Für eine spannungsarme und miniaturisierte Gehäusung der Drucksensoren werden Prozesse zur Herstellung von Federn zur Chipmontage in einem Keramikgehäuse entwickelt. Wichtig ist dabei die richtige Auslegung der Federn. Für die Herstellung der Federn müssen die Substrate mit einem photostrukturierbaren Opferschichtmaterial beschichtet werden. Anschließend werden die Federn in einem weiteren Lithographieprozess aufgebracht und die Opferschicht entfernt. Für die Beschichtung der Vertiefungen mit photoempfindlichem Material sind keine Fertigungsverfahren verfügbar. Vorversuche haben ergeben, dass zwei Ansätze vielversprechend sind: Sprühbelackung auf ein geheiztes Substrat oder Auflaminieren eines Folienresists.

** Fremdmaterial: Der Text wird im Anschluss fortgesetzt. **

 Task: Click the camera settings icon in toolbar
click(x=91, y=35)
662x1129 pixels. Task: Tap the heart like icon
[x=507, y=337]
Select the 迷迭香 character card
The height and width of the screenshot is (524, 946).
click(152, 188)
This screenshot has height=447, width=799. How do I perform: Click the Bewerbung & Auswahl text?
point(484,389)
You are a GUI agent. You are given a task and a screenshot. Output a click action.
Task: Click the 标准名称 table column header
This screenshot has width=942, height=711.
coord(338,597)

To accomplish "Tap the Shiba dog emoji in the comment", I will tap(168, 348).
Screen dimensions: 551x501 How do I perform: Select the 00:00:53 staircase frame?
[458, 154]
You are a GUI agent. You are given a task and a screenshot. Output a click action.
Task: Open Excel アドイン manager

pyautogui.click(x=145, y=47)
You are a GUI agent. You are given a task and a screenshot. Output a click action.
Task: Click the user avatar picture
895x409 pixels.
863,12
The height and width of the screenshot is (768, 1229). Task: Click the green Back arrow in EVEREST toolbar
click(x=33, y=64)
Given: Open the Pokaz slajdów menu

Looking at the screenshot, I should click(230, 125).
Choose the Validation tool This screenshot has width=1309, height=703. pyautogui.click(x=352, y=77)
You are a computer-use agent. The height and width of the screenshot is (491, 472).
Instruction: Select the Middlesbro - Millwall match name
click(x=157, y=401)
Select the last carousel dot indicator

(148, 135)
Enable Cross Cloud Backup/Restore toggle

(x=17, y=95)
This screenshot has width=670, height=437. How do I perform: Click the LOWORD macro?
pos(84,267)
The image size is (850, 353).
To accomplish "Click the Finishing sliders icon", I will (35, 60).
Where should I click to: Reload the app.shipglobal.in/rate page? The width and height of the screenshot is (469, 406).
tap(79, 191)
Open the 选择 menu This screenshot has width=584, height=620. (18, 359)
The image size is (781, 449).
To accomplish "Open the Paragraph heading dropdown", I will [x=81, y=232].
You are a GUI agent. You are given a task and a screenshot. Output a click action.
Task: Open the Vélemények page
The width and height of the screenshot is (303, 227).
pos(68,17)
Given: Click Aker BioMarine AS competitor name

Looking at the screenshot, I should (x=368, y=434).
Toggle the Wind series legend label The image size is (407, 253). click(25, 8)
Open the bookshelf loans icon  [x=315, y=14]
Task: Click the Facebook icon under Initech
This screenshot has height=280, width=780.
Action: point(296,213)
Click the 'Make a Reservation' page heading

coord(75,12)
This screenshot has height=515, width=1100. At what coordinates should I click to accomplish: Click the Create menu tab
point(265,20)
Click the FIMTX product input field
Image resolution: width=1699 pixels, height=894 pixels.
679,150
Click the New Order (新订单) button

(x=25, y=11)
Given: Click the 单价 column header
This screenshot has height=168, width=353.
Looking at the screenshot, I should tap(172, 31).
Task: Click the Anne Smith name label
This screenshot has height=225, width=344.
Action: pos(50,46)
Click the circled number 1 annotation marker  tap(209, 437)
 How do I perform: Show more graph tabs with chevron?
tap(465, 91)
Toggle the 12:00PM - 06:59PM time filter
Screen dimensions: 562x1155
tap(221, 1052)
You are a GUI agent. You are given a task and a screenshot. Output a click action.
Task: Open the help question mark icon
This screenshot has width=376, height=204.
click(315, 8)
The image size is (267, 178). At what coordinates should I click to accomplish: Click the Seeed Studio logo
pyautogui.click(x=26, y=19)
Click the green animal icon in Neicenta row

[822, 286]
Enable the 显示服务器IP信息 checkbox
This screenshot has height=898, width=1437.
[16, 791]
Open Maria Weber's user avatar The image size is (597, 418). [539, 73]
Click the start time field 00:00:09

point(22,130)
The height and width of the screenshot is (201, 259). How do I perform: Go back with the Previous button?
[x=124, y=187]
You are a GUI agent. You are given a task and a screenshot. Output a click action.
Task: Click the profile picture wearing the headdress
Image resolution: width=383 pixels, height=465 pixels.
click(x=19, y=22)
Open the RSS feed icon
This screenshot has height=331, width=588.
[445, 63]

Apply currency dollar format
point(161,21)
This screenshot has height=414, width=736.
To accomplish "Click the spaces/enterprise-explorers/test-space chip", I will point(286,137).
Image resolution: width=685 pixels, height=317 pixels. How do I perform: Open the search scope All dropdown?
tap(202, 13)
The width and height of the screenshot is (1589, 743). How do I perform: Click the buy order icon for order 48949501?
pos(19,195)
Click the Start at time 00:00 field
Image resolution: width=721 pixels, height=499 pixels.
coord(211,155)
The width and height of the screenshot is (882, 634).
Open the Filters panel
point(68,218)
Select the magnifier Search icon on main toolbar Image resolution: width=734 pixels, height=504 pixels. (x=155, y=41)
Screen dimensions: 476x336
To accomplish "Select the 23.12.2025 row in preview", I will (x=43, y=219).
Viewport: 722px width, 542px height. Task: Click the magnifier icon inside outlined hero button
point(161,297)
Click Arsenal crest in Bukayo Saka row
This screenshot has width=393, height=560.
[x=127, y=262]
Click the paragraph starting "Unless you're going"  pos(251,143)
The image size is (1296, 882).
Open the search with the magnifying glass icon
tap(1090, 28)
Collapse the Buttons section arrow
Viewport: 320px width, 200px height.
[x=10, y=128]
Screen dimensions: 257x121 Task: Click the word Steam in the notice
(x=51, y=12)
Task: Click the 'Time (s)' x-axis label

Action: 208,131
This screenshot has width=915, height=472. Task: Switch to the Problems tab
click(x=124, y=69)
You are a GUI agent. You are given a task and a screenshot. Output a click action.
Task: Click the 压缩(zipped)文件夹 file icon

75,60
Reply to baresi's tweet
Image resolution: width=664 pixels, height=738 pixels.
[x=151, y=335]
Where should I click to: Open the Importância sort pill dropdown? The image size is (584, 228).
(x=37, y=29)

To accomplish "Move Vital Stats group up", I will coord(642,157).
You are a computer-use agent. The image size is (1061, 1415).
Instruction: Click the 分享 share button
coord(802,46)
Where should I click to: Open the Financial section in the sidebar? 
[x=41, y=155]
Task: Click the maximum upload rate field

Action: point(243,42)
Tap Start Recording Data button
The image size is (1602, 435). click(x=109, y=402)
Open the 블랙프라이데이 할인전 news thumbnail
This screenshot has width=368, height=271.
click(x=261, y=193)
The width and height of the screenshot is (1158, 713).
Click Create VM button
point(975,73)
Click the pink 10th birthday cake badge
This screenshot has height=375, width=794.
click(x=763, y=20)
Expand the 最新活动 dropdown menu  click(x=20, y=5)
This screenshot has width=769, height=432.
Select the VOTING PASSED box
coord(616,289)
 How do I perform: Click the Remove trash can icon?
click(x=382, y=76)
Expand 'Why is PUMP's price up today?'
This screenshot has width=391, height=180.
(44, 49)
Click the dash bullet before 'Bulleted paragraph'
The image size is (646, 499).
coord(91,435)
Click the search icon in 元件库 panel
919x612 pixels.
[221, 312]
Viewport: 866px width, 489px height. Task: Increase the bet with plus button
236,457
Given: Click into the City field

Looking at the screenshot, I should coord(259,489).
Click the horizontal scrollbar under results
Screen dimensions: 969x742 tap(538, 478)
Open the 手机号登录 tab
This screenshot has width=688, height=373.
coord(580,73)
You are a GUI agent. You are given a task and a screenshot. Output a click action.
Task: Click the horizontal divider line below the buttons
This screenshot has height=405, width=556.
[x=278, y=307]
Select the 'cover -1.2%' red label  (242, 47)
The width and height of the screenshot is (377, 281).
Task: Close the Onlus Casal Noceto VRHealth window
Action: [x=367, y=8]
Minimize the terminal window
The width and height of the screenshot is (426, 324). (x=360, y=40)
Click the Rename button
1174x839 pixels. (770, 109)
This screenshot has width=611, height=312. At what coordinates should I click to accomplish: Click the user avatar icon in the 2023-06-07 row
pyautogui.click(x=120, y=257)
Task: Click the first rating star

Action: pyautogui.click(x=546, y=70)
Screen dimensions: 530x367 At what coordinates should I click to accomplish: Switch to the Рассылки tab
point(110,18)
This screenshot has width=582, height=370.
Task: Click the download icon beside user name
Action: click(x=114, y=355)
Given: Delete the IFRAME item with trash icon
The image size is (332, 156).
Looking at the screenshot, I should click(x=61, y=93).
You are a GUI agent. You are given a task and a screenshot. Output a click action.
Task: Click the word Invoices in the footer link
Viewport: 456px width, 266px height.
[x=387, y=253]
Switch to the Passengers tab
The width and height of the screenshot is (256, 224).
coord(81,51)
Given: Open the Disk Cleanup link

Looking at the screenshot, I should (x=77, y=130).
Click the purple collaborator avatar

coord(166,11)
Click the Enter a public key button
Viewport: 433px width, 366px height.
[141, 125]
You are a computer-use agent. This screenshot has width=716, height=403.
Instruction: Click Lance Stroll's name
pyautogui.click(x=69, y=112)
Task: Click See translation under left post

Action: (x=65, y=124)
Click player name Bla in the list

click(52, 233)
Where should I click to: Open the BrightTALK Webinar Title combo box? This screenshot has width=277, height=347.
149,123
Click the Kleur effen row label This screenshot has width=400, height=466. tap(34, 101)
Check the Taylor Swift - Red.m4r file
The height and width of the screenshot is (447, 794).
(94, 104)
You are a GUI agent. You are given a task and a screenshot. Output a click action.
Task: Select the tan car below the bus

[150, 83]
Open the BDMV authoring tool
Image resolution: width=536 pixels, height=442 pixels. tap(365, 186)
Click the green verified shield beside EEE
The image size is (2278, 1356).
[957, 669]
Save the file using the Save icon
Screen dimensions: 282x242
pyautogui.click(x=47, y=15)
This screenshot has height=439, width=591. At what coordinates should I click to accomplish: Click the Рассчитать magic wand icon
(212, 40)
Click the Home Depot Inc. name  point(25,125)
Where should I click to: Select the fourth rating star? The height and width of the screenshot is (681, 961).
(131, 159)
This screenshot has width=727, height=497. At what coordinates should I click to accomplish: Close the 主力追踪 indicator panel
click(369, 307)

Bisher existieren keine klaren Spezifikationen für die Störempfindlichkeit von Drucksensorsystemen. Auch definierte Prüfverfahren müssen erst erarbeitet werden. Es werden deshalb in Zusammenarbeit mit den Herstellern von Mobiltelefonen die Anforderungen erarbeitet. Darauf aufbauend werden definierte Prüfverfahren und Methoden zur Verringerung der Störempfindlichkeit entwickelt.


Risiken:
Es ist bisher nicht untersucht ob die Prozesse zur Herstellung der Federn Fertigungstauglich sind. Es besteht auch das Risiko, dass keine ausreichend schnelle und genaue Temperaturregelung möglich ist.


Entwicklungsstand:
Bei EPCOS in München werden seit vielen Jahren miniaturisierte Gehäuse und zeitoptimierte Messverfahren entwickelt. Außerdem ist die Technologie zur Herstellung der piezoresistiven Drucksensorchips verfügbar. ATT entwickelt, fertigt und vertreibt seit 10 Jahren thermische Chuck Systeme. Die Hochschule München verfügt über umfangreiche Kompetenzen in der Aufbau- und Verbindungstechnik sowie der Regelungstechnik.


Das Forschungsprojekt wurde vom 01.02.2011 bis 31.10.2014 durch das Bayerische Staatsministerium für Wirtschaft und Medien, Energie und Technologie gefördert.